Kibice Ruchu Chorzów i Siarki Tarnobrzeg, delikatnie rzecz ujmując, nie darzą się sympatią. Gdyby fani drużyny gości przyjechali do Chorzowa, mecz zostałby zakwalifikowany jako impreza masowa o podwyższonym ryzyku. W dodatku w sobotę trwać będą przygotowania do obchodów stulecia odzyskania przez Polskę niepodległości, a jak powszechnie wiadomo, zaangażowane zostaną w nie m.in. służby mundurowe. To jednak nie braki kadrowe policji są przyczyną zamknięcia trybuny.
- Po niedawno przeprowadzonej przez nas lustracji sektora gości, okazało się, że kraty oddzielające go od sąsiadujących stref stadionu, są uszkodzone.
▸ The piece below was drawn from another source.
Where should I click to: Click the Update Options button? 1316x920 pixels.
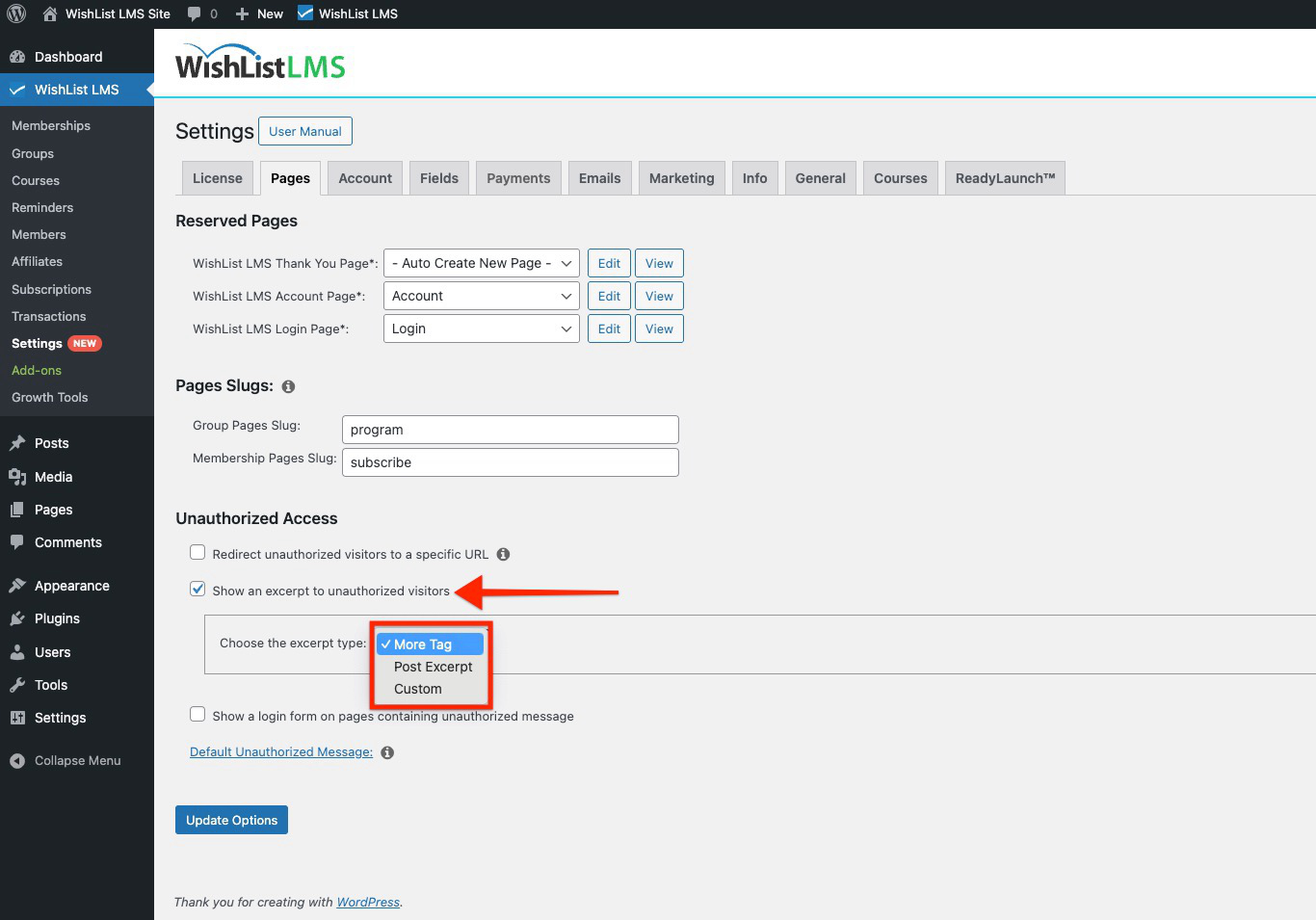coord(231,820)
Z tego względu nie możemy być pewni czy podczas meczu spełnią swoją rolę. Oprócz tego stwierdziliśmy, że uszkodzeniu uległy bramofurty, a konstrukcja, na której spoczywa zegar, została naruszona, a więc jest niestabilna – mówi asp. Sebastian Imiołczyk, oficer prasowy chorzowskiej policji.
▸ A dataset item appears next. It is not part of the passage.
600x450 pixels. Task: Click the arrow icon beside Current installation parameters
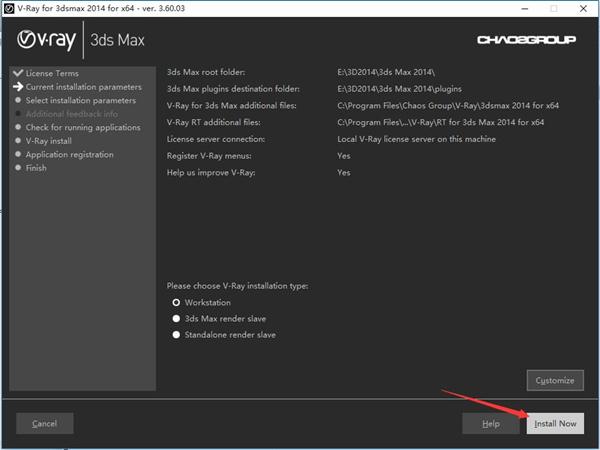(18, 87)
Jak udało nam się dowiedzieć, władze chorzowskiego klubu miały zbyt mało czasu, by naprawić usterki. - Nasza decyzja była podyktowana względami bezpieczeństwa. Jeżeli przed rozpoczęciem kolejnego spotkania, jakie odbędzie się na stadionie przy ul. Cichej, zostaną one usunięte, mecz będzie się mógł odbyć nie tylko przy dopingu chorzowskich fanów, ale również przyjezdnych - dodaje asp. Sebastian Imiołczyk. Miejmy nadzieję, że do tego czasu, klub upora się z niezbędnymi naprawami.